### TRY IT
Please filter the listing below and copy out the lines that hold "from".

BEGIN

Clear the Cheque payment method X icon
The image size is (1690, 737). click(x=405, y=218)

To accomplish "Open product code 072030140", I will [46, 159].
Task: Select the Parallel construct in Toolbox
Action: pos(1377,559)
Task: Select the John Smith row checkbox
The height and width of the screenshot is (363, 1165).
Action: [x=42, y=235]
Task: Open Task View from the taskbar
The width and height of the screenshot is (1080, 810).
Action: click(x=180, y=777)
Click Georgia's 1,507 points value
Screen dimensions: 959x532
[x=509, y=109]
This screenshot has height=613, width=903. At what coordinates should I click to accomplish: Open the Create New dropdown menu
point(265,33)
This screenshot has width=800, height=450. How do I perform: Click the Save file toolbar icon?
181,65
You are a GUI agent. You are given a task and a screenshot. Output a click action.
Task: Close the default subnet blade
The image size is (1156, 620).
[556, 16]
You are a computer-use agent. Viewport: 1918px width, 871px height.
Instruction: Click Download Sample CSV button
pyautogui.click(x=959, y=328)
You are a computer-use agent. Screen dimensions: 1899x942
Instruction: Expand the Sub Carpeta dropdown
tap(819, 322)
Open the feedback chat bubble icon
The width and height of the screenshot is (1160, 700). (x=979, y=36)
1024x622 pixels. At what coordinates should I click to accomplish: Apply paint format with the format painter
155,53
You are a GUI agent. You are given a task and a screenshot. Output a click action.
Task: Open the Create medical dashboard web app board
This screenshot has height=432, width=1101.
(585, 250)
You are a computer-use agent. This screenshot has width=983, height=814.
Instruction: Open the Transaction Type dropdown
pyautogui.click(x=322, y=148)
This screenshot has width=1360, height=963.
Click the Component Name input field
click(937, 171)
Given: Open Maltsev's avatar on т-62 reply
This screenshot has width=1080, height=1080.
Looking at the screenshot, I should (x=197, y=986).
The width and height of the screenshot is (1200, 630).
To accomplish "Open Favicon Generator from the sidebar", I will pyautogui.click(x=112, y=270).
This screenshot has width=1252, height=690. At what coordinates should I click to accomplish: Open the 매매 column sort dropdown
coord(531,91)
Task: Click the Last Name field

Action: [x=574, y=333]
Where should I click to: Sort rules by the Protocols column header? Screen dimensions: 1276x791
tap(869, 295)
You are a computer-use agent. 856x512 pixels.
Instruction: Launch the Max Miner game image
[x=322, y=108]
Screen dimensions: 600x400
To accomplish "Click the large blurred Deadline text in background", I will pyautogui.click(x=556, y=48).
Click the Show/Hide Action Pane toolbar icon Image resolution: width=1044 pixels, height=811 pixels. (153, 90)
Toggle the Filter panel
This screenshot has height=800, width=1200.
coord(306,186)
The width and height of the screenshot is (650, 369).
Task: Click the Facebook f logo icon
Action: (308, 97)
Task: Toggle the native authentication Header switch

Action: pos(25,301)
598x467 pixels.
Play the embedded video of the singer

END

### COMPLETED TASK
Task: Open Task View from the taskbar
To accomplish "Open Favicon Generator from the sidebar", I will pyautogui.click(x=112, y=270).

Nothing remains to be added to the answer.